A 2019 study by the Pew Research Centerfound that nearly half of 18- to 29-year-olds in the US claimed to "have used a dating app in their life".

And online dating "reached new heights" in the pandemic, said the LA Times, with Bumble reporting a 70% rise in video calls and Tinder exceeding three billion swipes for the first time in March 2020.

But dating apps today "seem a little lovelorn", said the Financial Times (FT), after 2022 saw the "lowest number of downloads in four years".

Tinder reported an 18.5% year-on-year drop in US users in January, and web traffic among its competitors fell by up to 22%, according to Similarweb.

The latest

According to Axios, most "young people aren't on dating apps". Just 12% of the students quizzed by the news site said they used Tinder, while 8% used Hinge, 8% Bumble, 2% Grindr, 1% used Coffee Meets Bagel, and 3% other apps. The findings matter, said the report, because students tend to be the "target demographic" for dating apps, which are "advertising and hosting campus events".

Many companies in the online dating industry are experiencing stock decline. Bumble's CEO Whitney Wolfe Herd, for example, stepped down this month as the company's "growing pains as a public company continue", said Forbes.

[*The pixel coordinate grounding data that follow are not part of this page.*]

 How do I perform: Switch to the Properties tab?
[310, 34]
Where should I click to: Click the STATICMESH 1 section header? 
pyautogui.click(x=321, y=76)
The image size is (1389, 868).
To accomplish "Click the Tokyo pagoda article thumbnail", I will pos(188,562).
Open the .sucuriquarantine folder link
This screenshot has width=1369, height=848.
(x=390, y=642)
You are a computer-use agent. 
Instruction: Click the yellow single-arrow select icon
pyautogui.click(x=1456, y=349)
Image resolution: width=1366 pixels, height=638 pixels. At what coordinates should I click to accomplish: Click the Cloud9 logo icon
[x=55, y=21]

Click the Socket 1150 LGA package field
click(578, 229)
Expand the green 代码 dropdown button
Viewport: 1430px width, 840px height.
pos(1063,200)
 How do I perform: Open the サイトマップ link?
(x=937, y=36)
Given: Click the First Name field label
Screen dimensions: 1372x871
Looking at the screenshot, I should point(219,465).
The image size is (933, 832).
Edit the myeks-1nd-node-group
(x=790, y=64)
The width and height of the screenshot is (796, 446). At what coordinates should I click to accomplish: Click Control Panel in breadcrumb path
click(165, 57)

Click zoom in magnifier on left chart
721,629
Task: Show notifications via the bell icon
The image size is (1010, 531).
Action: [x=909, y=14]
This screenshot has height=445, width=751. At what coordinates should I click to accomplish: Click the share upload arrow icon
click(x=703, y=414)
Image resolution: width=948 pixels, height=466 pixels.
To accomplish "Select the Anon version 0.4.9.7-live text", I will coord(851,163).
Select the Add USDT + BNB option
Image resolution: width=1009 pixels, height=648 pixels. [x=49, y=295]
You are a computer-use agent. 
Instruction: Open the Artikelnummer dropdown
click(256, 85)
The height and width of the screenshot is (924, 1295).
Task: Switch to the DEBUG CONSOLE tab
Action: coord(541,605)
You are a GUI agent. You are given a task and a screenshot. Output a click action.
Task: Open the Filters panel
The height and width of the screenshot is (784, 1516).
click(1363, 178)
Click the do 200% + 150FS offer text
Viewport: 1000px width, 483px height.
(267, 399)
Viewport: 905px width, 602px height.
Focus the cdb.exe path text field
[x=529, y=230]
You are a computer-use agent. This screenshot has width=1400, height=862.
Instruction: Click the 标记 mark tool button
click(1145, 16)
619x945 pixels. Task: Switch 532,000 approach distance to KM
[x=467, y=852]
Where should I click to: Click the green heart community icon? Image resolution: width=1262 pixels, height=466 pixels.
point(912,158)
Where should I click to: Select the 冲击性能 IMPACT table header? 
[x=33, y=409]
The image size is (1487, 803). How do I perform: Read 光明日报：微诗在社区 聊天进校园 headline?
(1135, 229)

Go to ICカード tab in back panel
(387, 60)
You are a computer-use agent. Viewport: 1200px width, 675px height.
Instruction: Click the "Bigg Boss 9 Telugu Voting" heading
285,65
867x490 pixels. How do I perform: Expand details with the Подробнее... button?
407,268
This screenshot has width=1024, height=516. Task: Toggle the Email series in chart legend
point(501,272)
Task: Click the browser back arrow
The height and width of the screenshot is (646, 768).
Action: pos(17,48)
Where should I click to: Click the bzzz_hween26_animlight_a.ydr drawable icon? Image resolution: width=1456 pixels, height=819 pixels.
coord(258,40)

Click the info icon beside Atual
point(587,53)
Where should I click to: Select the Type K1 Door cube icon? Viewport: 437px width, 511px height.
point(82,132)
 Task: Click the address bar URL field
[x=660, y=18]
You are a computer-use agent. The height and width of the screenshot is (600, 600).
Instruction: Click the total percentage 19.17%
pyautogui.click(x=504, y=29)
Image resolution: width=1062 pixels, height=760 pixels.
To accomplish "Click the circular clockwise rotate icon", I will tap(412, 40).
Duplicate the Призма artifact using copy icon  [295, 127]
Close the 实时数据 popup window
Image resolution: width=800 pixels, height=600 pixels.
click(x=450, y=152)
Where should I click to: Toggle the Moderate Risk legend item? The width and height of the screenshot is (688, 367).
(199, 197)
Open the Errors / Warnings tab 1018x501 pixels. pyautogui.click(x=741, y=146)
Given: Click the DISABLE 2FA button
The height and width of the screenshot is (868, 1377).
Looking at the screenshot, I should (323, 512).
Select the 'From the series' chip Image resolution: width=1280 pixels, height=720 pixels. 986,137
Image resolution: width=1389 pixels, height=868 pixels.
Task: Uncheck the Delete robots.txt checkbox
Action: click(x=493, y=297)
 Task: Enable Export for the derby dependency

The 34-year-old, who became "the youngest self-made female billionaire" in 2021, co-founded Bumble after suing Tinder for sexual harassment.

Her move to executive chair after nearly 10 years in charge, "follows an extended slide for Bumble stock" since it went public in 2021, with its share price now 83% below its all-time high.

Match Group is also "trading at its lowest price" since July 2010, when it became a separate company from IAC, said CNBC, and analysts have also "expressed concern" about its Q4 projections, with expected revenue falling by $30 million.

This comes in addition to concerns about "a falling number of people paying for Tinder", with the company reporting a 6% year-on-year decline in paid subscribers to its online dating service.

The reaction

The majority of young people on campuses "say they prefer to meet people in person", said Axios. "I feel dating apps have ruined the dating scene for many people my age", said Melanie Perez, a junior at Sam Houston State University, in Texas.

It's "no wonder dating is in decline", said The Telegraph's Charlotte Lytton, who believes the "biggest issue" is that "swiping is a full-time job". "Holding down any kind of career" while trying to find a prospective partner through online dating is "laughable", wrote Lytton, who added "this glut of options appears to have done nothing for love nor lust".

Online dating can feel "soul-destroying, unnerving and transactional", said The Guardian's Lizzie Cernik earlier this year, after interviewing couples whose "love lives were transformed when they finally stopped swiping".

While dating apps encourage users to choose potential matches by criteria such as height, age or profession, she wrote, "real-world encounters can bring us face to face with people we might not usually consider".